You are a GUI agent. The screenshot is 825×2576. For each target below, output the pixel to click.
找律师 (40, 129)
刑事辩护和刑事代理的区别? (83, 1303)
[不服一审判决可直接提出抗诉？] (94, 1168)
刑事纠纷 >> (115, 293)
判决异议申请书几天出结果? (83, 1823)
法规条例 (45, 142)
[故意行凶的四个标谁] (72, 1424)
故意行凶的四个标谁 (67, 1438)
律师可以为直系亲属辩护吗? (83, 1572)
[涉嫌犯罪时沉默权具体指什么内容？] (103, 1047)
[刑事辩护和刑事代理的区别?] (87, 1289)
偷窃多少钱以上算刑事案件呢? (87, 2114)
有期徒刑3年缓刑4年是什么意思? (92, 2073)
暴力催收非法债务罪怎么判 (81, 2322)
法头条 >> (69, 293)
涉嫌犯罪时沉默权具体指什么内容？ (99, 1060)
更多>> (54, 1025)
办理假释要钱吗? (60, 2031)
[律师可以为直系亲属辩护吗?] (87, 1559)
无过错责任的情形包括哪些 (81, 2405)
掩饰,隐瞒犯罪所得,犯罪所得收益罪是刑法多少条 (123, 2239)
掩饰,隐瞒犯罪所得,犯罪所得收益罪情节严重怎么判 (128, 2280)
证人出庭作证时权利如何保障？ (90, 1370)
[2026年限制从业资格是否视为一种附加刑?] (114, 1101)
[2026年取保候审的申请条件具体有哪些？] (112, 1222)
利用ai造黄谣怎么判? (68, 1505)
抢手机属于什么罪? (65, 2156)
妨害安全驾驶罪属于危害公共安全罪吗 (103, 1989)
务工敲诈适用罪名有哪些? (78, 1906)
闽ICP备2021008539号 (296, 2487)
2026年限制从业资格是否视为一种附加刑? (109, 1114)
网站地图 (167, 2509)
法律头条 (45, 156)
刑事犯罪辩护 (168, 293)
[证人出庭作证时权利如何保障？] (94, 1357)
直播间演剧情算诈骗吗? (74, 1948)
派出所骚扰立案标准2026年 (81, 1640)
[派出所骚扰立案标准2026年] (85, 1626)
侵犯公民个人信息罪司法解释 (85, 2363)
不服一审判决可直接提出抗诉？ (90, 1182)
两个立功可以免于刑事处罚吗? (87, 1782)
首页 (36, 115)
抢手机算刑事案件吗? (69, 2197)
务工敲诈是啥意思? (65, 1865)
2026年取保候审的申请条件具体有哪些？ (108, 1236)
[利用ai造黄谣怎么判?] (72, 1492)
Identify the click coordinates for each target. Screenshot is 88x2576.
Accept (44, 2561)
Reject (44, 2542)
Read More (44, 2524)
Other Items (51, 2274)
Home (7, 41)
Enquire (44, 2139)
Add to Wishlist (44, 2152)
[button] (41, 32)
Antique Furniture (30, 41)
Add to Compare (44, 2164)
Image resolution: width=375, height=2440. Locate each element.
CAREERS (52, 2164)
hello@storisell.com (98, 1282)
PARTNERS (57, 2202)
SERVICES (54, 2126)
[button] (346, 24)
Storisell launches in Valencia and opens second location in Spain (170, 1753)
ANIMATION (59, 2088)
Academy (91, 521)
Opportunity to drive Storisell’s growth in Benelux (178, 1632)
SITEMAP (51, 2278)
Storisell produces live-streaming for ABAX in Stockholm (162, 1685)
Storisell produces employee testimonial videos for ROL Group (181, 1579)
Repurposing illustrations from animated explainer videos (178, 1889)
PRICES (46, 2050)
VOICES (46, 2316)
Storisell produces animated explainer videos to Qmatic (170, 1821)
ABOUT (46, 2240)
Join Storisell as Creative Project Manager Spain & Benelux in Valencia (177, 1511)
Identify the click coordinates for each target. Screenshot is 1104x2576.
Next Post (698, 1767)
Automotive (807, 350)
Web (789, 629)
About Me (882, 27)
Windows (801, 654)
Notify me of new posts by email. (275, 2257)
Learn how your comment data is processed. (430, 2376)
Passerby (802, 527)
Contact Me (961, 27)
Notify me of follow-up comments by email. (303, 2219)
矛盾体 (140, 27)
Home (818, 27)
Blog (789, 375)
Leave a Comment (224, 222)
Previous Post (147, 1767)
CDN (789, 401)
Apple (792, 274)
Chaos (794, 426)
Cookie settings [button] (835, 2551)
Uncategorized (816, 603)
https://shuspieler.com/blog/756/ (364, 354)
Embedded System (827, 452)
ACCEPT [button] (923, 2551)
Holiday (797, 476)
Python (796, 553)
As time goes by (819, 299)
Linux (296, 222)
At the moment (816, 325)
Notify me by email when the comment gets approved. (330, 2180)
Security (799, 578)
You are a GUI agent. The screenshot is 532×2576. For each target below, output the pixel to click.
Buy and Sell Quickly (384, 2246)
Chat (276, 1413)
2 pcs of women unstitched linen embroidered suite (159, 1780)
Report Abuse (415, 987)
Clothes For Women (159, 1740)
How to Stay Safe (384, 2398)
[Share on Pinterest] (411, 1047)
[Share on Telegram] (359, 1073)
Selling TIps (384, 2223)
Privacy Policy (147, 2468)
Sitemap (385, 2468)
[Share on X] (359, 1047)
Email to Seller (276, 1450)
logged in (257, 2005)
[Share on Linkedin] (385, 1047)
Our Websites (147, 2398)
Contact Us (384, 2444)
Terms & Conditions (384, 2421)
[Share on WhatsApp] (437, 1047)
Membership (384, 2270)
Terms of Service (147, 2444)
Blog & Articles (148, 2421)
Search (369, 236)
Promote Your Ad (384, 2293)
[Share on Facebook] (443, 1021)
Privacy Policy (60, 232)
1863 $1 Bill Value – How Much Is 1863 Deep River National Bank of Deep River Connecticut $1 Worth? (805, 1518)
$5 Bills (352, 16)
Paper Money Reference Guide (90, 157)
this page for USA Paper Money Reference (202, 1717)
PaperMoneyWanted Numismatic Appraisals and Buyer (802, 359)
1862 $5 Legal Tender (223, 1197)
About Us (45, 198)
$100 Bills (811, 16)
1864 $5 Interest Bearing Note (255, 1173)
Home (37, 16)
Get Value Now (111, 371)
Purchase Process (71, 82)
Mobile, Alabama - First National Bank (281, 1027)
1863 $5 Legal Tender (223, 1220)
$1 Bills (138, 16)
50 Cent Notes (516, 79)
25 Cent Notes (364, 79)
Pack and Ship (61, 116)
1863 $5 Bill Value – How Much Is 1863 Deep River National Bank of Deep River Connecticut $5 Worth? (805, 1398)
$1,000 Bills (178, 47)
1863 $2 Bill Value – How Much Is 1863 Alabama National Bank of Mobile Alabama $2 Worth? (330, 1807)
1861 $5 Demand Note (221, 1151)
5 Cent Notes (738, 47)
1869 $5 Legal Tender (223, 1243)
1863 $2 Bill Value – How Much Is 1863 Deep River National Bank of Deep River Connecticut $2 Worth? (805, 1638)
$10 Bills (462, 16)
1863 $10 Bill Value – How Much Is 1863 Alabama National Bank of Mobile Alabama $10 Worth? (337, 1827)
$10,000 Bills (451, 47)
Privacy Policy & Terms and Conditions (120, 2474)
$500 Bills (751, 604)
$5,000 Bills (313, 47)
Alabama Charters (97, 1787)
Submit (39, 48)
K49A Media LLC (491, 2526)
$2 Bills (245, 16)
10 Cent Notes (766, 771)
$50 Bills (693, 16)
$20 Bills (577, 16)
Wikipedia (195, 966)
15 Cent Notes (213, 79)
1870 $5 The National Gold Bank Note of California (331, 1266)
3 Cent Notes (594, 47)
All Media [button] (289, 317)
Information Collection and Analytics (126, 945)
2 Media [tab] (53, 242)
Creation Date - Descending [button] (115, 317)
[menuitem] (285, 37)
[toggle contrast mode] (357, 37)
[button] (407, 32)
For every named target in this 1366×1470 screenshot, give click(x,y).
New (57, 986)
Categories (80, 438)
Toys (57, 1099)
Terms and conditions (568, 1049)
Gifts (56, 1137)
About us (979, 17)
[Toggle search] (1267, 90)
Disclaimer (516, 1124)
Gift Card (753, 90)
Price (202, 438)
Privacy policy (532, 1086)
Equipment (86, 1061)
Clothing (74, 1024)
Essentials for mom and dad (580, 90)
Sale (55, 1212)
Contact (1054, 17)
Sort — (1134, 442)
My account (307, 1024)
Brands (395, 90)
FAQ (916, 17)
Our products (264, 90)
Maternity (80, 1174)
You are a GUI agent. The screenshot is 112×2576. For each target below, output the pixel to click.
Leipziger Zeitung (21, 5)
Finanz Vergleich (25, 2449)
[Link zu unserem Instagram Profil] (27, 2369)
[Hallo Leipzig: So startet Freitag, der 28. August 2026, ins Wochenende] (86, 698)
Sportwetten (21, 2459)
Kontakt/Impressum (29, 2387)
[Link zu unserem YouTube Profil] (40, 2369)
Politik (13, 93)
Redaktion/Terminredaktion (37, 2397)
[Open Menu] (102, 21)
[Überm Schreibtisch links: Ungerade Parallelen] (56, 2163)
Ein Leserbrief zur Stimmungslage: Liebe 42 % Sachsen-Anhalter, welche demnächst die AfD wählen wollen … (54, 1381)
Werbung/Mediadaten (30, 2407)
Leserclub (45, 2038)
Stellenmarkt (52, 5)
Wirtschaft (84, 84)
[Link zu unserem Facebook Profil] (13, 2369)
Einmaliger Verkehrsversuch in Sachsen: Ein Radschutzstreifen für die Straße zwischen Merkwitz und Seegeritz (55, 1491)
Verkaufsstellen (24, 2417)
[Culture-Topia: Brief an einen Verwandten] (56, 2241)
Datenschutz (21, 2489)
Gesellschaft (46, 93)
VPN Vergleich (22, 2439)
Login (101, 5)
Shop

------------------------------------------------------------------------

**What you should do:** Report all lines of the material that contain the word "unserem".

**Finished exercise:**
[Link zu unserem Instagram Profil] (27, 2369)
[Link zu unserem YouTube Profil] (40, 2369)
[Link zu unserem Facebook Profil] (13, 2369)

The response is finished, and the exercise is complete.